Bu kısa vadede, günü kurtarmaya bile pek muktedir olmayan icraatlar, günümüzde, karşımıza, devlet bütçesine ciddi yük olarak çıkıyor maalesef.
Bu hatalar, dün de yapıldı, bugün de yapılıyor.
Peki, bu hatalardan doğan külfetleri bertaraf etmek için, kamu kurumlarını, şirketlerini, kapatmak veya özelleştirmek nedir?
Elbette ki na popüler icraatlardır ve zamanında buna yol açanlar, bugün muhalefette, bunun üstüne siyaset yapma peşindedir. Evet bu da popülizm dir.
EYT meselesi, en başından beri bir hata idi.
Bunun mimarı olan Yaşar Okuyan, bugün CHP’nin içinde olan biri.
Halen yaptığının, devlete zarar verdiğini kabullenmeyen, hatasını görmeyen bir insan.
Ve bu çok hassas konuda, çıkıpta “Seçim kaybetmek pahasına da olsa, benimle bu EYT olmayacak” demek, devletin çıkarlarını, yarınlarını düşünmek, ilk evvela, tam bir devlet adamlığıdır.
Medeni cesarettir.
Kendi çıkarlarını bir tarafa koyup, devleti, milleti ve bunların çıkarlarını gözetmektir.
Kimse kusura bakmadın da bu her türlü takdire şayandır.
Ben bugün, bırakın Türkiye’yi, dünyada, böyle bir çıkış yapabilecek, tek bir siyasi lider görmüyorum.
Ve bu kararı sonuna kadar da destekliyorum.
Tüm dünya siyasileri gibi, ucuz popülist siyasetin tam aksine, zor ve tepkisi çok olacak böylesi bir kararı alarak, ama başı dik, alnı açık olarak, kamuoyunun karşısına çıkmak, halk tabiri ile yürek ister, cesaret ister.
Aslında bu açıklamayı yapmak: “Ben kimseye benim siyasi hırsımdan dolayı içinden çıkılmaz bir batak bırakma niyetinde değilim” demektir.
Ve dürüst olursak, ülkemizde bu EYT, pek çok kesimin, tamamen oportünist çıkarları için biçilmiş kaftandır!

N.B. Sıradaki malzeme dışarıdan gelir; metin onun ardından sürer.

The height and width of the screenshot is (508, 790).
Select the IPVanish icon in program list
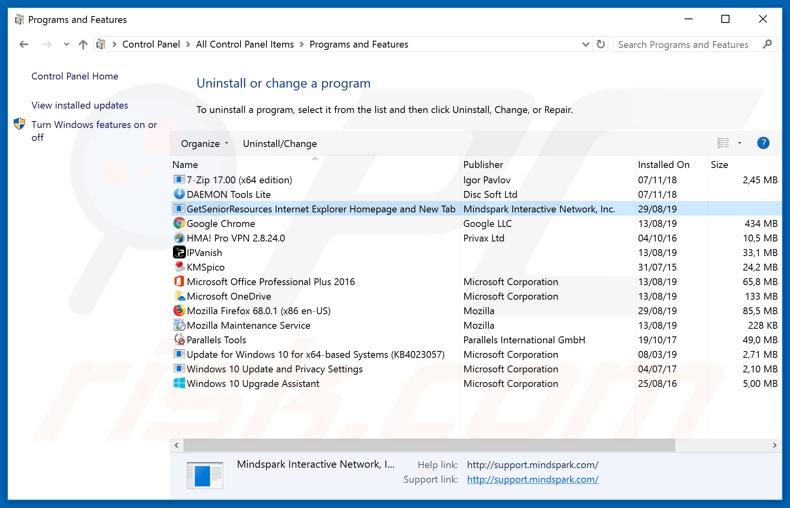[x=179, y=253]
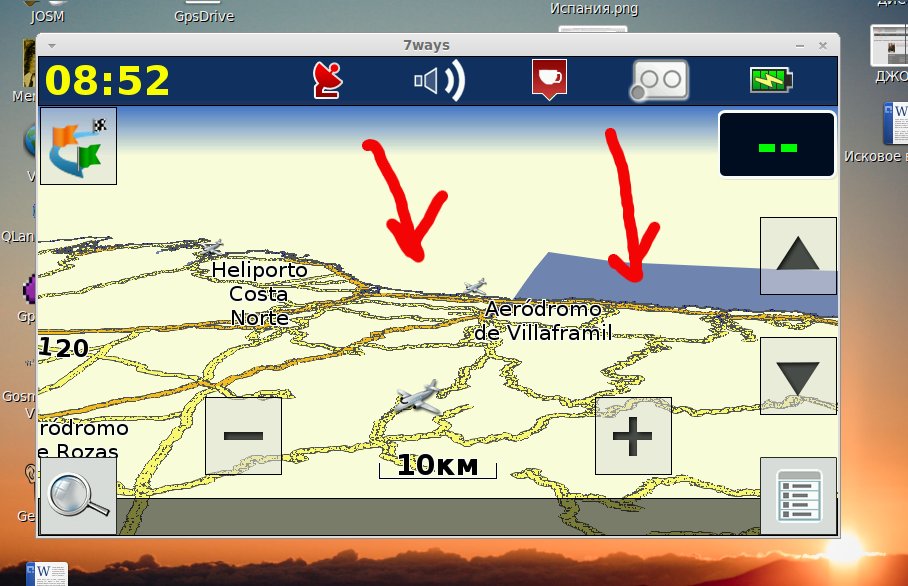908x586 pixels.
Task: Open the 7ways window menu arrow
Action: pos(51,46)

Nedir emekliliğin ana teması?
Belli bir yaşa geldin.
Artık çekil, geçimini devlet sağlayacak, ama senin yerine de yeni kuşaktan biri, işsizlikten kurtularak iş bulacak!
Basitçe budur.
Ama bizde öyle mi?
Nerdeee!
Genç, hatta en verimli yaşında adam emekli olur, ikramiyesini alır, maaşı başlar.
Peki çalışmayı bırakır mı?
Ne münasebet.
En az on, yirmi sene çalışmaya devam eder.

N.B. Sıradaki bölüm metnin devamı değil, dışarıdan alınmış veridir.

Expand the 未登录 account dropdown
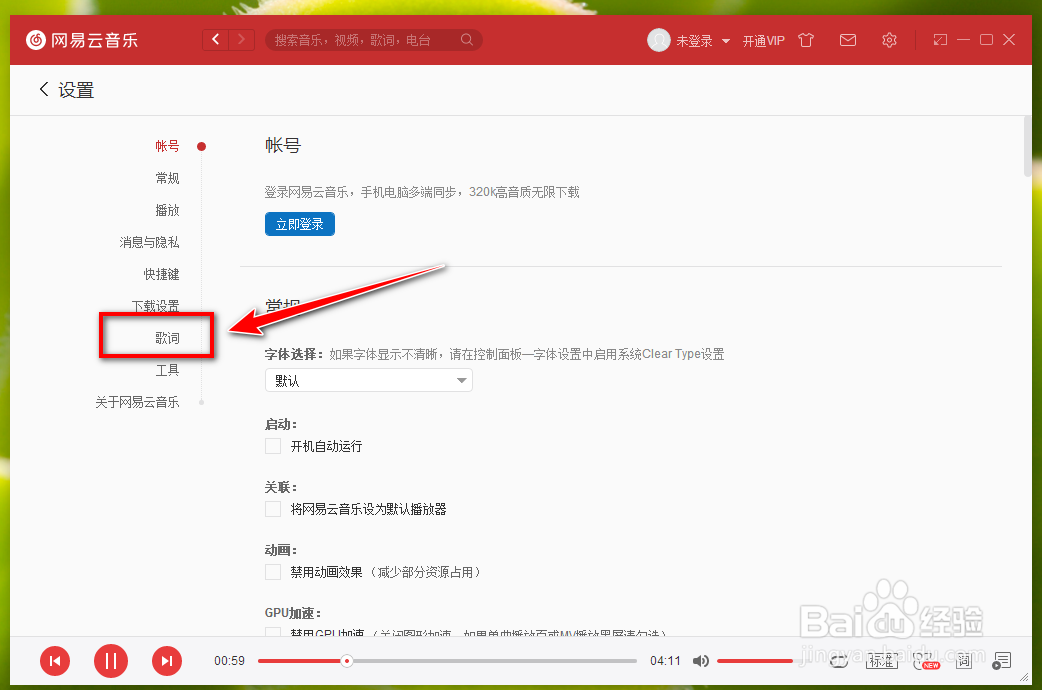The image size is (1042, 690). (690, 40)
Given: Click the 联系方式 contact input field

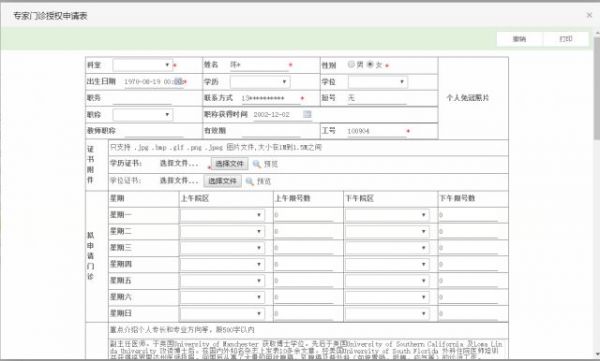Looking at the screenshot, I should click(271, 98).
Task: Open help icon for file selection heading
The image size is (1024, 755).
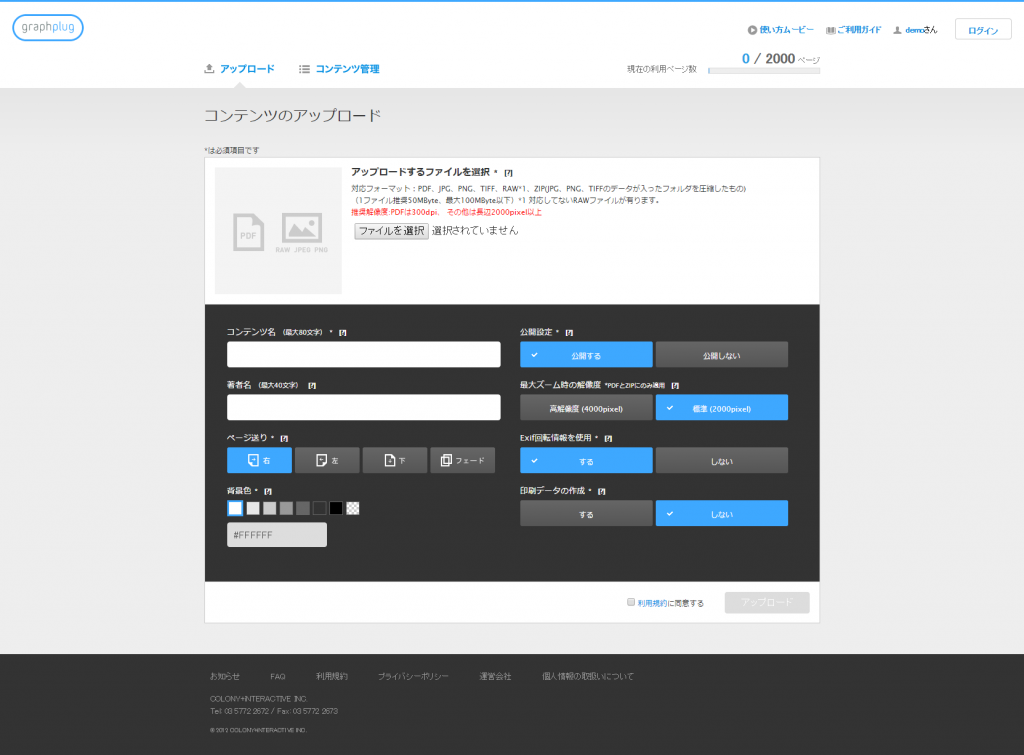Action: (508, 173)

İşverenler de memnun, çünkü maaş yan giderleri yok. Üstelik vasıflı ve uzman bir elemanları var.
Peki piyasada iş bekleyenler?
Kimin umurunda.
İşin en korkunç tarafı ise devlet bu prosedürü bildiği halde, hiçbir şekilde de müdahale etmez.
Hoş, etse ne olur, iki hafta düzgün gider, sonra aynı tas, aynı hamam.

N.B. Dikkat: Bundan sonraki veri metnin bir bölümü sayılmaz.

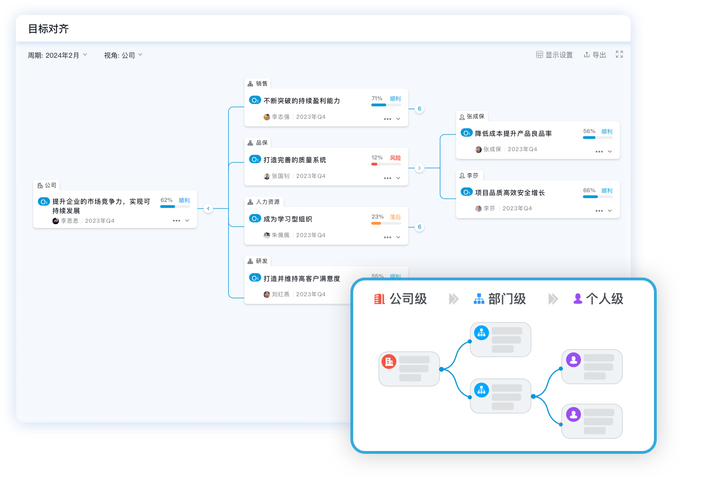Click the objective icon on 不断突破的持续盈利能力
This screenshot has width=702, height=500.
coord(255,100)
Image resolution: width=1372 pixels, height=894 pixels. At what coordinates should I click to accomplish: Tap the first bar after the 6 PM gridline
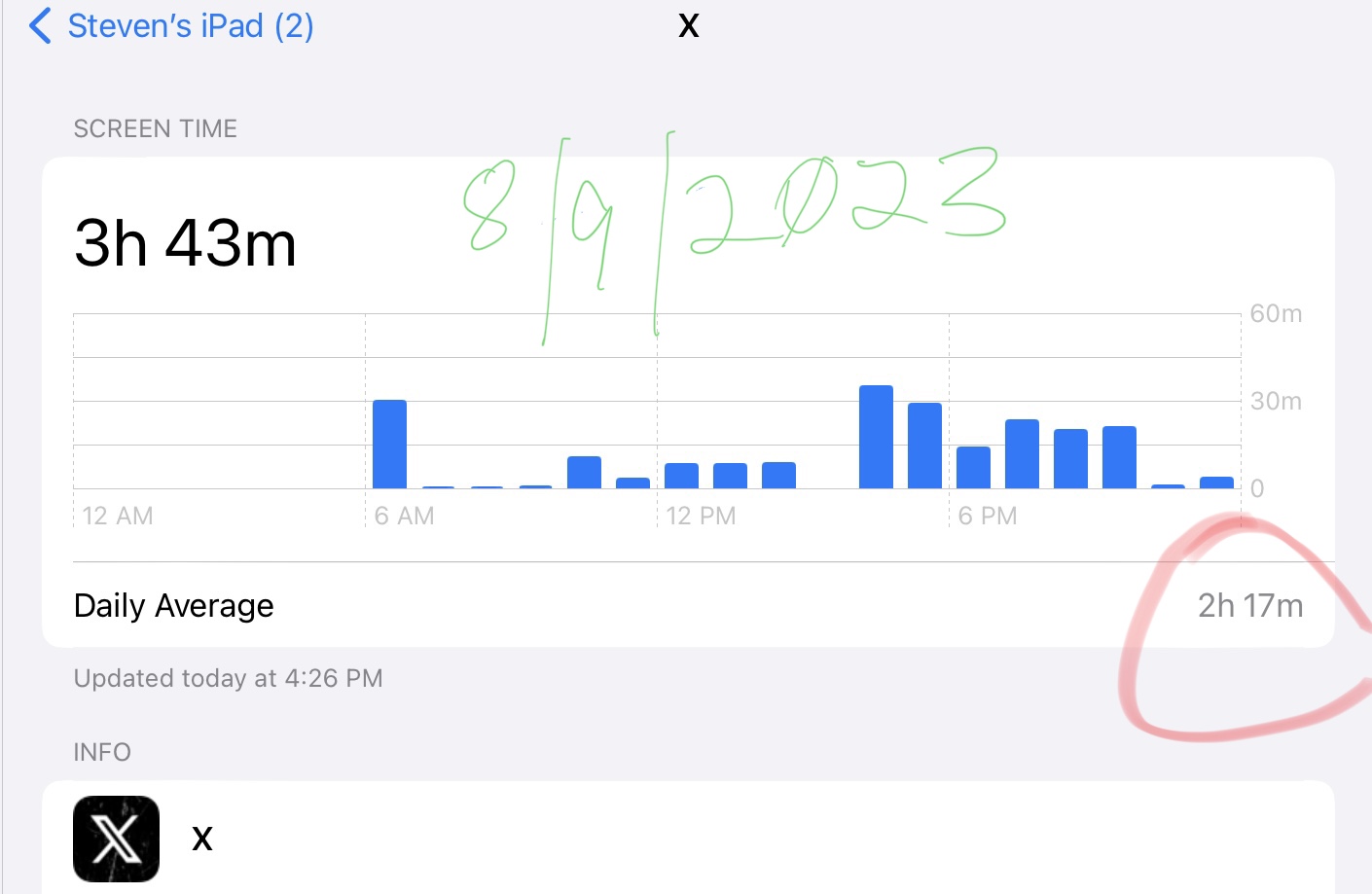(973, 468)

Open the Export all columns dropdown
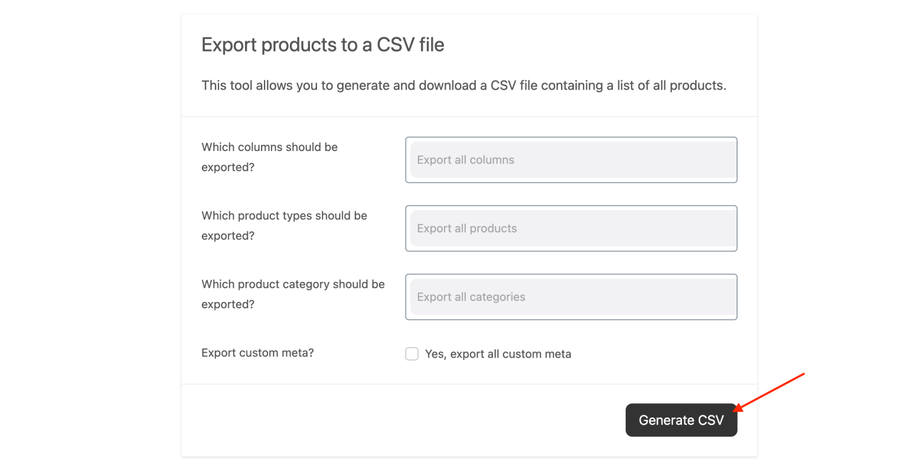coord(571,160)
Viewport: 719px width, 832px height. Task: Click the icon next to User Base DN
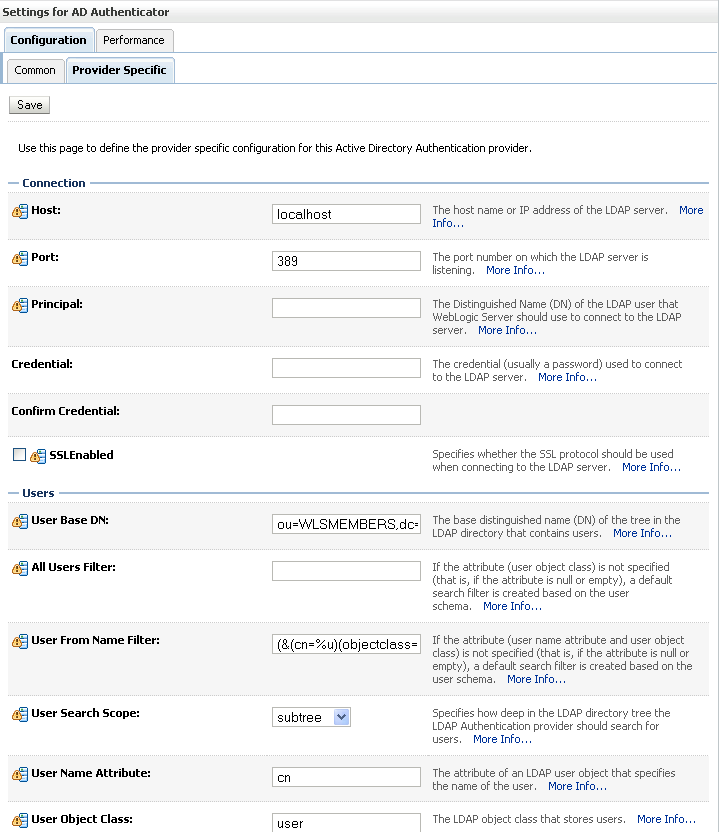(x=20, y=522)
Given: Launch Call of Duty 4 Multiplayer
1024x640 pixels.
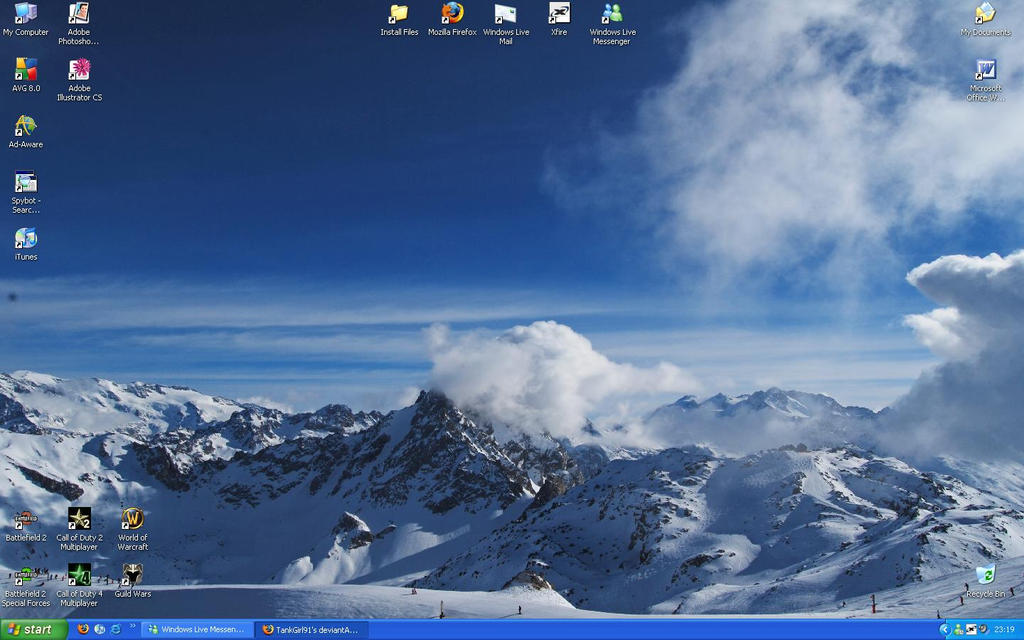Looking at the screenshot, I should click(x=79, y=577).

Evet, bu yazıyı yazdığım için, yine bir sürü tenkit gelecektir.
Peşinen demek isterim ki, evvela iyi okuyun ve bu sistemin neresindensiniz, bunu dürüstçe sorgulayın.
Zira, hem devletten maaş al, hem sosyal güvencen olsun, ama başkalarına da imkan tanıma, işlerine devam et, bu ne kadar doğrudur acaba?
Bu soruyu ben işverenlere de soruyorum.
Bu şekilde ilerleyen sistem, ne kadar adil? Ne kadar dürüst?
Devleti dolandırmak olmuyor mu bu?
Devlet derken, tüyü bitmemiş yetimin hakkını kast ediyorum.
Bu hakkı yemek, ne kadar adil? Ne kadar helal?
Ben şahsen, dürüst olup, kolayın yerine zoru seçenin yanında olmayı yeğliyorum.
Devlete hiç yoktan ve bu zor koşullarda kalkıp her yıl 113 Milyar lirayı yüklemeyen bir siyasi lider, elbette ki takdir edilmelidir.
Boş vaatler ile, milleti kandıran, sonra da PR ile makam doldurma peşinde olan, içi boş balonlar ile yan yana olmaktansa, dürüst birinin yanında olmak, tercihimdir.
Bu meseleyi, herkesin öz vicdan muhasebesine bırakıyorum.